Gertrude and Ludwig Spin A Web
by Justin Patrick Moore
In another order of reality Gertrude Stein was joined in matrimony to Ludwig Wittgenstein. Setting aside their own sexual predilections, they learned to love each other. Besides, they wanted to leave a linguistic legacy and spawn children who could tear a hole in the fabric of language.
Flirtation led to foreplay and foreplay to a congress of sticky secretions. But it wasn’t always easy for the two.
Ludwig tickled Gertrude, made her purr. He was knowing, understanding of her moods, of her being. She intimated to him what to do and he followed into her geography only to find he didn’t know his way around, unfamiliar with her type of plumbing. So they made a word game of exploration and told each other puzzles to keep their minds off the act of copulation. Gertrude detested passion in any of its disguised forms, but managed to live through it, bearing Ludwig not one, but three children, two daughters and a son. Julika, Genevive, and Henrik.
The relations among the siblings were governed by theories recapitulated in the household grammar and the parents became a nuclear unit around which the electrons of their progeny orbited.
The style of family organization was not the only thing nuclear about the Wittgenstein-Stein’s. There was also the matter of the small atomic reactor in their basement, a fission device powered by splitting the parts of speech into their constituent phonemes.
One standard dictionary was enough to fuel their home with enough heat and electrical energy to last an entire decade.

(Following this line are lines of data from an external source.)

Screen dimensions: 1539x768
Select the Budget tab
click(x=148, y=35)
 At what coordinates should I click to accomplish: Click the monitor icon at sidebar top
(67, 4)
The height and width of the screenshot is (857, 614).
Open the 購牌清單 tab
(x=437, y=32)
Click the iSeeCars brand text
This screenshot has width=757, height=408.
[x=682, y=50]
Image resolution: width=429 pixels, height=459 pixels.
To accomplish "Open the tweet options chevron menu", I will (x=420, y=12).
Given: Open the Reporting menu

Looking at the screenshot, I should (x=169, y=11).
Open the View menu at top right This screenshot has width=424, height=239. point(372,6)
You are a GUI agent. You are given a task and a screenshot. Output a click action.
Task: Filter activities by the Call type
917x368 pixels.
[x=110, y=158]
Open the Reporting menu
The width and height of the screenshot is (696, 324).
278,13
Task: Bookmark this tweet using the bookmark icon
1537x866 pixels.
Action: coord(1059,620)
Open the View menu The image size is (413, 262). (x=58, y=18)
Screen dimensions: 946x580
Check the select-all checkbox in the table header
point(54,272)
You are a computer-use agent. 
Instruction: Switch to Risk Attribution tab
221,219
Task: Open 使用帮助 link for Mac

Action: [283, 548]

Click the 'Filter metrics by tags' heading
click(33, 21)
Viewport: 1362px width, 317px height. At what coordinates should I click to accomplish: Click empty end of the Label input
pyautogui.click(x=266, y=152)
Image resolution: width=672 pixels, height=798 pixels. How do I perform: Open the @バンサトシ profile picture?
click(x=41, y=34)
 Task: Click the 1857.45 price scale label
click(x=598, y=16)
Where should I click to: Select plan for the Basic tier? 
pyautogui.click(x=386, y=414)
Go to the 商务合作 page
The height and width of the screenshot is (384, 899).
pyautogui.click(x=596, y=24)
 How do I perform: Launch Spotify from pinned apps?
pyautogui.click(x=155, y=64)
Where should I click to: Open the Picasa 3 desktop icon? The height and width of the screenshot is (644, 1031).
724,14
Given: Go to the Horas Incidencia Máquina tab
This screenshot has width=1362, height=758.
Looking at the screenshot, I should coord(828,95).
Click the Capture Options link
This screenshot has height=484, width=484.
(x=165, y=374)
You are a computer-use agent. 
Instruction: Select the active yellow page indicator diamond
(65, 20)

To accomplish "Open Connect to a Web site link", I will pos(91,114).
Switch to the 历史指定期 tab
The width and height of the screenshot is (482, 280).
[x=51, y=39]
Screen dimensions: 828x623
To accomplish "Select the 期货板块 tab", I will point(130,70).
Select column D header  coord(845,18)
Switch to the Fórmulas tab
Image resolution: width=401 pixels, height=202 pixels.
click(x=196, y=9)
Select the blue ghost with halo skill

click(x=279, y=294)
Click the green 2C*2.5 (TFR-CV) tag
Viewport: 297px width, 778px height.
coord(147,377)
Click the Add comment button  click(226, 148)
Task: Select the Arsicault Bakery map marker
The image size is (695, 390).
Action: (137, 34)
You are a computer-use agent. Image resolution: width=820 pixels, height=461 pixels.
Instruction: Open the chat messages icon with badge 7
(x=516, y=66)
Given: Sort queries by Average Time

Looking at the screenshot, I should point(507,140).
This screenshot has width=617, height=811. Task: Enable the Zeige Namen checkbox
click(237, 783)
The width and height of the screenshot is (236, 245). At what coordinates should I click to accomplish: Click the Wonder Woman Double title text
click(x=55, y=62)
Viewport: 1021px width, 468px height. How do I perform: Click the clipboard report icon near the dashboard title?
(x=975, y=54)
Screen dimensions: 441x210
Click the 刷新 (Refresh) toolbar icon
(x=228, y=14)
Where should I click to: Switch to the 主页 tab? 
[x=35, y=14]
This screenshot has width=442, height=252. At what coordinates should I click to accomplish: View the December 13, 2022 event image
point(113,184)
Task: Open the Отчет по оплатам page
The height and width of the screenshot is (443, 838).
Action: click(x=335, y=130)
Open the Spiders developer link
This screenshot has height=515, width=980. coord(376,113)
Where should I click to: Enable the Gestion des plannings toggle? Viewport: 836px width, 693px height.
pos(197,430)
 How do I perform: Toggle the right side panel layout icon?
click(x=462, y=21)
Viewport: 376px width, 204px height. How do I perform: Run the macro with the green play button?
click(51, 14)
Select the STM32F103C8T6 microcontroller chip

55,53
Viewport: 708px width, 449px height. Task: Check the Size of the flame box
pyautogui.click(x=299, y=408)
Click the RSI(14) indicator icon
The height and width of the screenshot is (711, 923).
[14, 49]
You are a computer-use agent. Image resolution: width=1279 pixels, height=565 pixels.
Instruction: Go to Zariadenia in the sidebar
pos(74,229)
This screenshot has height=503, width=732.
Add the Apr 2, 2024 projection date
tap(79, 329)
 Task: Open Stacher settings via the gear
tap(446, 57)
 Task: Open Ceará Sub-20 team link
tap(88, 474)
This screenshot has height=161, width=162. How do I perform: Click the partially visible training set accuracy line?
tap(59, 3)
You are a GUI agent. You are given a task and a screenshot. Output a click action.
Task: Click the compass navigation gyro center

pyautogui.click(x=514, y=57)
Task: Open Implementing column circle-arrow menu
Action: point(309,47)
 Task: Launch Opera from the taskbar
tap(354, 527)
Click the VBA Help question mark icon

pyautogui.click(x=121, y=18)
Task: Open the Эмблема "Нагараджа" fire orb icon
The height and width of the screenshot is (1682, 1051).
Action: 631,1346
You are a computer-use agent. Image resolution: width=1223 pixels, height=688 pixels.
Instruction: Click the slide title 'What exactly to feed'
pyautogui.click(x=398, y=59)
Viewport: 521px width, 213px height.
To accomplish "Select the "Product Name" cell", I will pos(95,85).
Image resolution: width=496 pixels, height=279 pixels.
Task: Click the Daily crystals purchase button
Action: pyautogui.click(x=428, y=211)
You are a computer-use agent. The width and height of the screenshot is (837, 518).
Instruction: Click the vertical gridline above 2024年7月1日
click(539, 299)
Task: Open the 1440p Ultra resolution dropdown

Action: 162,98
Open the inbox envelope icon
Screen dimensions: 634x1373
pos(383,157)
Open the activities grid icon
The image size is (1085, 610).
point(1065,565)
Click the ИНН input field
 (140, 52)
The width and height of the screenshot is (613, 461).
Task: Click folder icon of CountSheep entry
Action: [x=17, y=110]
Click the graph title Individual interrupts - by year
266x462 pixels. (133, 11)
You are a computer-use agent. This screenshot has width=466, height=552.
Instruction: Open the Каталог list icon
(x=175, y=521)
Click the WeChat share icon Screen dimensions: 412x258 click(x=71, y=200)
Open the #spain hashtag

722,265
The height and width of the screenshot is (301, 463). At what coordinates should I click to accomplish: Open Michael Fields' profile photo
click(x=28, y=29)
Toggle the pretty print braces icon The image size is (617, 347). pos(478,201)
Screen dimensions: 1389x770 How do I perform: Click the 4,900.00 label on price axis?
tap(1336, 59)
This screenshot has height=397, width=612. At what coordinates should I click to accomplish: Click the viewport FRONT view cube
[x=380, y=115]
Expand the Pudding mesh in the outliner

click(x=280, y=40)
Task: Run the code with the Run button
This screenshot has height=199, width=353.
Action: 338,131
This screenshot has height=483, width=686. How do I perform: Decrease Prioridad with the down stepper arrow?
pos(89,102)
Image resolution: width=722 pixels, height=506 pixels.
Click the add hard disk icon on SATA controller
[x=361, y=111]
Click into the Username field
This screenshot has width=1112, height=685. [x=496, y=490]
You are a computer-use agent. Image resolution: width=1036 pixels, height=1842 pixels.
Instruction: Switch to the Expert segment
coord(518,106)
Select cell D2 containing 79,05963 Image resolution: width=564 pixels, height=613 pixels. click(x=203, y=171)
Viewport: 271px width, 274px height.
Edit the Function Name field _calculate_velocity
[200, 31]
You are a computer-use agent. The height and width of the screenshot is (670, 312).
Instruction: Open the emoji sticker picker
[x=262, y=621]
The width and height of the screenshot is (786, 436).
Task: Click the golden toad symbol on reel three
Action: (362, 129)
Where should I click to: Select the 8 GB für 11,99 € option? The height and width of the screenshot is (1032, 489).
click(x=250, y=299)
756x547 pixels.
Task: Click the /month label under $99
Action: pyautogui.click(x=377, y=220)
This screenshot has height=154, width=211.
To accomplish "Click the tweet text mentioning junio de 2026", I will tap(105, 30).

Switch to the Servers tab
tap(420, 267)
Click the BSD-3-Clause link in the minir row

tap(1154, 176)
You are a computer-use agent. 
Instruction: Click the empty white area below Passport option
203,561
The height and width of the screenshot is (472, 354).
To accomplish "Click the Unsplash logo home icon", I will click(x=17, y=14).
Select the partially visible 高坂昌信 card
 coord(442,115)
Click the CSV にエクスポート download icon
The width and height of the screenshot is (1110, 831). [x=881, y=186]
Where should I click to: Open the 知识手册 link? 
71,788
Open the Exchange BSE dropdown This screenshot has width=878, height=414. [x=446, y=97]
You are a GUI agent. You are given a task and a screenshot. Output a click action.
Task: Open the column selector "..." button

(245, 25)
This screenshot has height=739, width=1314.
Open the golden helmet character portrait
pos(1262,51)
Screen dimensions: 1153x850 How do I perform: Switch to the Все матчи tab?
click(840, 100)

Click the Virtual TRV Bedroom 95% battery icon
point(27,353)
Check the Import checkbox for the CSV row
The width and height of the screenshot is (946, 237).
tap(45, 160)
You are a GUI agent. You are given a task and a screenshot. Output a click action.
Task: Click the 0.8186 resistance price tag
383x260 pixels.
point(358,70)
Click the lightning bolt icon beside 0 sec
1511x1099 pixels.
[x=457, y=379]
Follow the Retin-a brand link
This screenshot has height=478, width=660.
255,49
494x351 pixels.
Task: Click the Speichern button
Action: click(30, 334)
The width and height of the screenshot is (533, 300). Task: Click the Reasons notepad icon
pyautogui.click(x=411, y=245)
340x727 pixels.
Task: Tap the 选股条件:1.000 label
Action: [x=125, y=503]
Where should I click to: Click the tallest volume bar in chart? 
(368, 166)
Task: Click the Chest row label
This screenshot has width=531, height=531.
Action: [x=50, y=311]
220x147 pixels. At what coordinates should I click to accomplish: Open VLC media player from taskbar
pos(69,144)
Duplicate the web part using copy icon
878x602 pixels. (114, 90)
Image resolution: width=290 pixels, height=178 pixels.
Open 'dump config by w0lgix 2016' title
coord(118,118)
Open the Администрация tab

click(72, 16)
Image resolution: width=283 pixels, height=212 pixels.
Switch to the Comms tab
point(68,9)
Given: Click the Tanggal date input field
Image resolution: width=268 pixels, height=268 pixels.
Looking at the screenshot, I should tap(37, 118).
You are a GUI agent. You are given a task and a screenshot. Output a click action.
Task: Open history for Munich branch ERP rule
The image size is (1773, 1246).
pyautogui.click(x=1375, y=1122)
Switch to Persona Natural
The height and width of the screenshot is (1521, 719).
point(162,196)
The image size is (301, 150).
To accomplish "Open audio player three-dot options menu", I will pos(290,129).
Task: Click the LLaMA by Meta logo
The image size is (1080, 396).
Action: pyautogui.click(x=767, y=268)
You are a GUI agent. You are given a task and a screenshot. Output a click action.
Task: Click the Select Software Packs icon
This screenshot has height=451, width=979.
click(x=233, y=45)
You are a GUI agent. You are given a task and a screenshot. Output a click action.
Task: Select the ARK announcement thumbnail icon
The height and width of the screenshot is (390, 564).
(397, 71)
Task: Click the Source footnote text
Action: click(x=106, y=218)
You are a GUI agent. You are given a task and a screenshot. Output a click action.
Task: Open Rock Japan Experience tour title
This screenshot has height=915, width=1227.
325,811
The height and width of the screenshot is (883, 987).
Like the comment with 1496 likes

Little did they know that a Comb-Footed spider had sequestered itself inside the reactor when the folks from Half-life Reactions Inc. installed the families home system. Once activated, the entire household was continuously bathed in warm arachnid radiation. This had the most profound effect on the children, who started growing book lungs and developed passions for weaving. They became fascinated by the eight legged Orb spinners that built webs between the spindles of their creaking paint chipped porch every fall.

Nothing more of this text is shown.